Ese párrafo lo atribuyó Félix Romeo a su amigo Chusé Izuel, el escritor que recién cumplía los 24, el mismo que decidió acabar con su vida saltando desde un balcón y al que él dedicó su novela Amarillo.  Una a una, sus palabras se quedaron pegadas a la ropa como un olor o una intención. Al día siguiente lo busqué en Internet. Apenas conseguí un fragmento. Pero con eso me bastó. Lo copié en el portapapeles y lo guardé en un documento en blanco, donde permaneció hasta hoy.  Entonces releo, en voz alta.  Genios o enamorados “O una cosa u otra, imposible ambas”. Me balanceo en la doble idea de la ilusión como espejismo y esperanza. Me columpio. Confecciono mi balcón imaginario, deletreo el largo desierto que existe entre una idea y su forma final, ese que separa lo que esperamos de lo que obtenemos. 

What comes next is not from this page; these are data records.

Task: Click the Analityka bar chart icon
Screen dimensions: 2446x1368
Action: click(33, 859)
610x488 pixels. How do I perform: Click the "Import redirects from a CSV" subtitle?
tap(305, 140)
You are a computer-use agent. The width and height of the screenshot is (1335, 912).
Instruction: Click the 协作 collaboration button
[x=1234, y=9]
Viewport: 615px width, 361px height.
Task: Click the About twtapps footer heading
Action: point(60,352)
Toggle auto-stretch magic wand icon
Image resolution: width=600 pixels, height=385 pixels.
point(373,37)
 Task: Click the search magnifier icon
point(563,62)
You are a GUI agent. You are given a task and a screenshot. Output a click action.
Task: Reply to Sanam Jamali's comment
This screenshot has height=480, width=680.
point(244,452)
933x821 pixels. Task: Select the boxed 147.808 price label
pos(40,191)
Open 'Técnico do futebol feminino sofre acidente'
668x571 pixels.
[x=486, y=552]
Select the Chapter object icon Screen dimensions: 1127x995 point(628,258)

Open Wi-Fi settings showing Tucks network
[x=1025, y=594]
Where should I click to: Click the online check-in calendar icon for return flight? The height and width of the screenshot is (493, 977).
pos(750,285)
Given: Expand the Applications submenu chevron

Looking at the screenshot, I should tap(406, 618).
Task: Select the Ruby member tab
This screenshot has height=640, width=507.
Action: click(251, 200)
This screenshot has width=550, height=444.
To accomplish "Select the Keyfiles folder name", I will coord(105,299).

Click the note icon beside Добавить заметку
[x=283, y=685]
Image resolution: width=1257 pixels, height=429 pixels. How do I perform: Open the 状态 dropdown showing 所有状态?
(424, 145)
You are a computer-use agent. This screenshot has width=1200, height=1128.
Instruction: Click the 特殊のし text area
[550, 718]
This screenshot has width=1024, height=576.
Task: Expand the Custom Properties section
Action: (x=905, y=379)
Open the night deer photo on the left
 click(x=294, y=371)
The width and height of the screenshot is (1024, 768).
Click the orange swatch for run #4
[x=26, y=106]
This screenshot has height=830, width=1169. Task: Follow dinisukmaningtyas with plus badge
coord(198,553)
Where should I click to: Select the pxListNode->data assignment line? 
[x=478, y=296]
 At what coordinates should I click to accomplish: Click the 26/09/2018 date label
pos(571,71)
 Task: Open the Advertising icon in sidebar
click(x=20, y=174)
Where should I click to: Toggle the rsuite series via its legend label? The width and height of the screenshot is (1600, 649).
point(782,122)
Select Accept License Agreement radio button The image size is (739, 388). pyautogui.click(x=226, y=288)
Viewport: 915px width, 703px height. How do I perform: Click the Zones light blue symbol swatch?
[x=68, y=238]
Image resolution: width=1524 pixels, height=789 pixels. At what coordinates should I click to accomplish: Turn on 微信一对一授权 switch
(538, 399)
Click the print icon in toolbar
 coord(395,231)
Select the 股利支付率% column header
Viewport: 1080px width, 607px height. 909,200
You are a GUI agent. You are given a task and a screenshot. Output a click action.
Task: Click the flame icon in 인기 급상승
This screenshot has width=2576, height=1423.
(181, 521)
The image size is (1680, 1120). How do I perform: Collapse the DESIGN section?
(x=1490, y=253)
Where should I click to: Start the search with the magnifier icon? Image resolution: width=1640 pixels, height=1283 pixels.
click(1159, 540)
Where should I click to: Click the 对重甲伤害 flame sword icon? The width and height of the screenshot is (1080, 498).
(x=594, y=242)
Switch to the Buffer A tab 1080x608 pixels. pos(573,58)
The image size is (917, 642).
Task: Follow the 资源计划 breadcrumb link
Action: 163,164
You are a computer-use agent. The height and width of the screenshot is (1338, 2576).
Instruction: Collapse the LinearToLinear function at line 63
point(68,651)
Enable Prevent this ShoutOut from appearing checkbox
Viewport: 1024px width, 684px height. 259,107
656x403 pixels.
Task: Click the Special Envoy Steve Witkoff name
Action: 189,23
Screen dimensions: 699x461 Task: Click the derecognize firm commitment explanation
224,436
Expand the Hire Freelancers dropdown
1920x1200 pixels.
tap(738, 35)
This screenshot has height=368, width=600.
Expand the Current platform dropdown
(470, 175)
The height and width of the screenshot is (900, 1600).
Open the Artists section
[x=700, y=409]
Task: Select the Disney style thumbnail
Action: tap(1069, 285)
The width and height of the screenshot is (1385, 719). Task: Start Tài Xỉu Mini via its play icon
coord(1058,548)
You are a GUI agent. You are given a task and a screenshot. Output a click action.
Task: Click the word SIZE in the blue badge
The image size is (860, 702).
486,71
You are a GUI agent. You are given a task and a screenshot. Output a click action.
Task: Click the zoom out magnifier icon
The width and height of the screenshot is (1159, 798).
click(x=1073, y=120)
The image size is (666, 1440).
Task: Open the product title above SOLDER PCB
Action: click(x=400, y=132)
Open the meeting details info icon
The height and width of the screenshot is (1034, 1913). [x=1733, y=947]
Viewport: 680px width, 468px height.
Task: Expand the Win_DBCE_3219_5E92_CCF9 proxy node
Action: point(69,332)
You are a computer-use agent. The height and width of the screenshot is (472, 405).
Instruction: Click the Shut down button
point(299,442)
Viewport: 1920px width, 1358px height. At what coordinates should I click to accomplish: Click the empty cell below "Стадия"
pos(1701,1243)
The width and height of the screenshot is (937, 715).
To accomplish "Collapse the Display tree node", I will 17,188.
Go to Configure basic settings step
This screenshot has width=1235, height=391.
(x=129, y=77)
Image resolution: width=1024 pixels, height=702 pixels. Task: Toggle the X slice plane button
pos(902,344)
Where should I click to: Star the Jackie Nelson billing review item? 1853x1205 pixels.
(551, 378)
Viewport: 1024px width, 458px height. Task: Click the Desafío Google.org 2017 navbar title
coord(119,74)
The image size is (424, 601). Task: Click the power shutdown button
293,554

Genios o enamorados... Me levanto de la silla y me asomo a la ventana con una sola certeza. Si la escritura fuera lo que ansío -lo que espero-, si con ella pudiésemos realmente corregir o enmendar, a Izuel habría que escribirle una vida en la que fuese posible volar. Pero no es posible. Por eso, a veces yo también, ni tengo ni espero nada. Me doy la vuelta, recorro con la mirada una biblioteca a la que le crecen torres apiladas de libros. Genios o enamorados… Cuál será esa parte del espejo -de la vida- donde se pueden ser las dos cosas a la vez, me pregunté entonces y ahora. Nos pasa a los ilusos: "nos gusta mucho especular".